Friday, July 1, 2011

Pak sopir vs pengamen


Kamis, 23 Juni 2011
Di hari itu gue beruntung banget bisa naik angkot 112 jurusan Depok – kampung rambutan, siapa sangka di dalam angkot yang penuh sesak, panas dan berdebu itu bisa menjadi saksi bisu bagaimana perjuangan seorang lelaki yang mungkin sudah menjadi seorang kepala keluarga berjuang mencari nafkah yang halal bagi keluarganya dengan segala keterbatasan yang dia miliki, kenyataannya semua itu tidak menjadi penghalang baginya untuk terus bekerja. 
Awalnya semua tampak biasa, tapi sesaat setelah gue memalingkan muka ke arah pak sopir yang mengemudikan angkot 112 itu dengan apik dan lancar, ternyata tangan kanan-nya buntung sampai pergelangan tangan, otomatis dia gak bisa menggenggam kemudi dengan sempurna karena hanya menggunakan tangan kirinya. Di tengah keterbatasannya dia bisa melakukan apa yang mungkin orang sempurna (anggota tubuhnya)tidak bisa lakukan. Gak ada rasa malu atau minder, yang ada rasa hanya semangat. 
Bukan niat membandingkan, ini Cuma sekedar share aja betapa orang-orang yang masih normal tidak mengupayakan seluruh anggota tubuhnya untuk mencari nafkah yang caranya lebih layak.
Di kampus gue ada seorang pengamen yang usianya kira-kira 30-an, perawakannya tinggi, putih dan agak kurus, berambut gondrong yang selalu di kucir dan membawa gitar kecil. Di liat fisiknya dia itu normal dan sehat, tapi dia lebih memilih menjadi seorang pengamen, sebenernya gak ada yang salah dengan profesi itu, halal ko, Cuma caranya itu lho yang kadang suka buat orang jengkel. Kalo kalian mau ketemu sama pengamen itu, coba aja makan siang di sekitar area kampus gundar kelapa dua sama margonda, pasti dia akan selalu muncul di setiap tempat makan sesering yang dia bisa, dengan bermodalkan gitar kecil, suara agak cempreng sambil menyanyikan beberapa bait lagu. 

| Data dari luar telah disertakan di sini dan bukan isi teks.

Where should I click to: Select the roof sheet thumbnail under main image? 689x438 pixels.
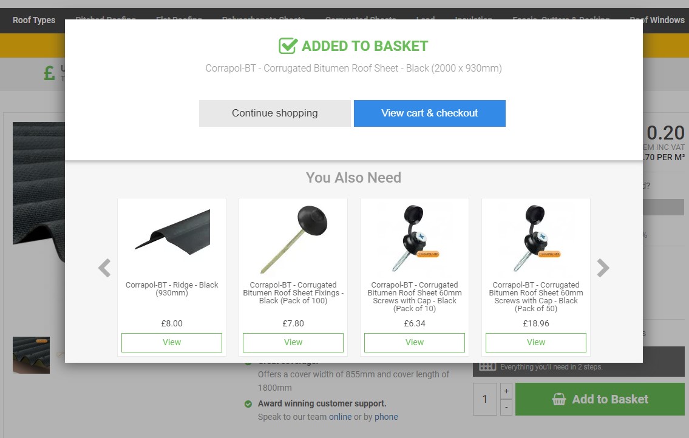click(31, 355)
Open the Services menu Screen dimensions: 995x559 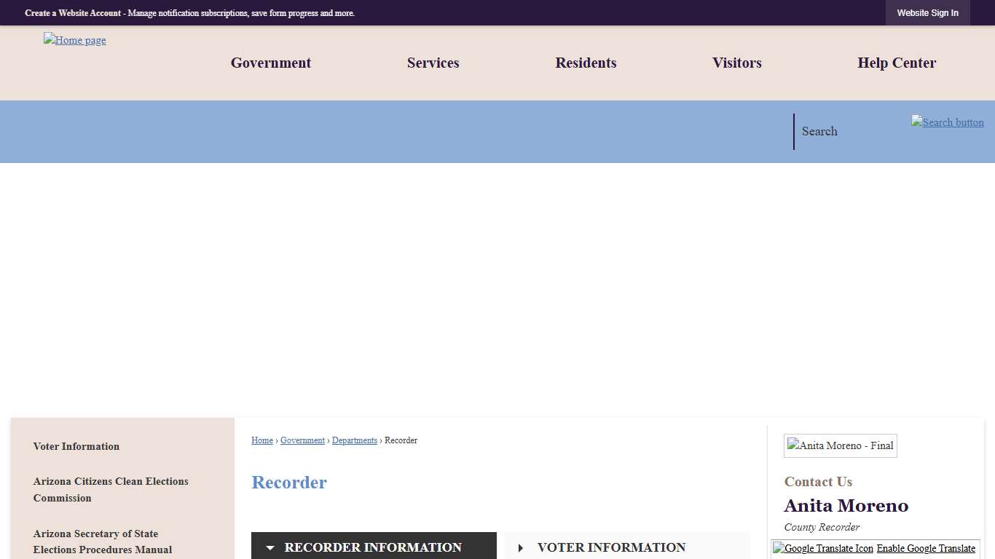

Sebenernya depok itu emang gudangnya pengamen, tapi pengamen yang satu ini bukan bekeliaran di satu angkot ke angkot lainnya, tapi dari satu tempat makan ke tempat makan lainnya, bahkan satu tempat makan bisa beberapa kali dia datangi dalam sehari dan hari-hari esoknya, nonstop. Gue pernah makan di area kampus, terus pengamen itu langsung masuk, nyodorin bekas gelas aqua ke meja gue, setelah dia nyanyi temen gue ngasih uang, terus dia nyanyi lagi di meja-meja lainnya, kelar. Kebetulan gue masih ngobrol disitu sedangkan customer yang lain udah pada kelar dan berganti dengan customer baru dan jreng jreng dia muncul lagi, itu kejadiannya di kampus kelapa dua, eh pas gue ke kampus margonda, dia pun ada, hem jangan2 dia kembar?. kalian bayangin aja, kampus gue itu kampus sejuta umat yang tersebar di depok dan margonda, untuk memenuhi kebutuhan perut para mahasiswa di sekitar kampus, masyarakat di sekitar kampus menyediakan tempat makan dan itu banyak, kalo dalam sehari dia bisa ngamen di semua tempat makan kampus kelapa dua dan margonda, berkali-kali pula, bayangin deh berapa penghasilannya sehari, kita asumsikan setiap meja ngasih uang bekisar 500-1000 rupiah, hem banyak pasti yah, mungkin penampilanya tidak sesusah kantongnya, bahkan gue dapet kabar burung (agak aneh), dia punya usaha potokopi-an, waw banget gak tuh, tapi itu belom tau juga kebenarannya.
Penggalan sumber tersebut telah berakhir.